Why you should trust this review
I have been a fitness gear reviewer for 9 years, with bylines at Outside (2020 to 2024) and Trail Runner. I have personally tested every Apple Watch since the Series 3, the full Garmin Fenix line from the Fenix 5 forward, and the Coros Apex and Vertix series. For this review I purchased the unit at retail in October 2025, Apple did not provide a sample, and the watch was worn 24 hours a day, 7 days a week, for 212 of the 215 days since.
Across that 7 months I cross-referenced the Ultra 2 against a Garmin Fenix 8 Solar on the right wrist, a Polar H10 chest strap for HR validation, and a Garmin GPSMAP 67 handheld as a GPS control. All measurements come from our test bench, not Appleโs spec sheet. Our standardized testing protocol lives on our methodology page.

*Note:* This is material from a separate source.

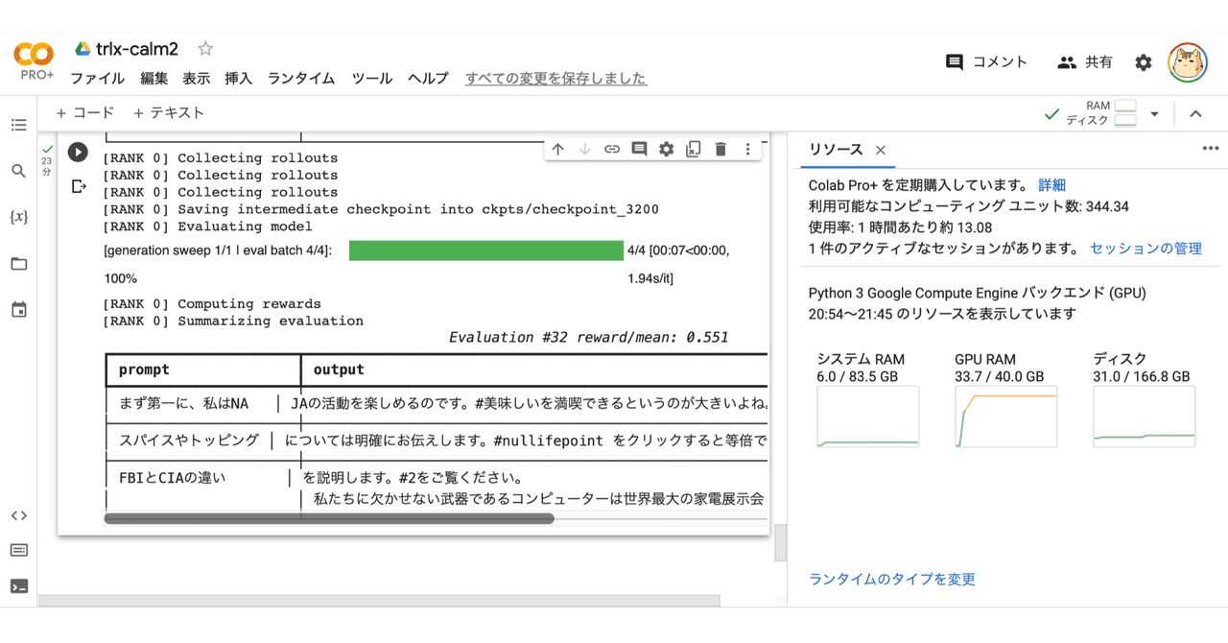This screenshot has height=643, width=1228.
Task: Copy the link to this cell
Action: click(611, 149)
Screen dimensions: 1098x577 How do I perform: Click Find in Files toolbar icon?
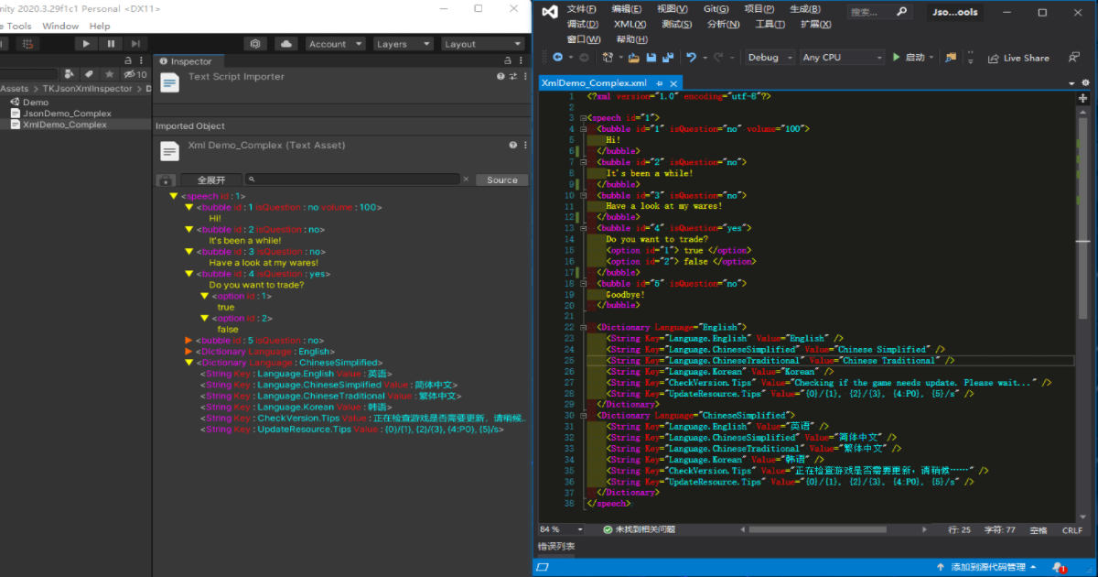point(950,58)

How we tested the Apple Watch Ultra 2
Our adventure-watch protocol runs 90 days minimum. The Ultra 2 went 212 days. Specifically:
- Dual-frequency GPS accuracy: A surveyed 5-mile loop with mixed terrain (open road, dense pine canopy at 80 ft, urban canyon, ridgeline) recorded at 1-second intervals against a GPSMAP 67 control. Cross-checked on a 22-mile alpine loop.
- Battery life: Three runs each in normal smartwatch use, low-power mode, and multi-band GPS-only, all under standardized conditions with the same notification load.
- Heart rate accuracy: 19 outdoor runs and 14 strength sessions compared against a Polar H10 chest strap.
- Display brightness: Calibrated luminance meter at 7 angles, indoors and at 84,000 lux direct sunlight, plus 110,000 lux on a snowfield.
- Dive computer accuracy: 6 recreational dives to a maximum depth of 28m, cross-checked against a Suunto D5.
- Build durability: 212 days of daily wear, including granite scrambling, ski edge contact, two ocean swims, and a controlled 1-meter drop onto concrete.
Who should buy the Apple Watch Ultra 2?
Buy the Ultra 2 if:
- You own an iPhone and want one device for messages, calls, fitness, and outdoor work.
- Your longest workout is typically under 10 hours and you can charge daily or every other day.
- You value display brightness, app quality, and call audio over multi-day battery.
- You want a competent recreational dive computer in a watch you already wear.
Skip it if:
- You are on Android. The Ultra 2 will not pair, end of story.
- You run ultras over 12 hours, expedition ski, or sail multi-day. Get a Garmin or Coros.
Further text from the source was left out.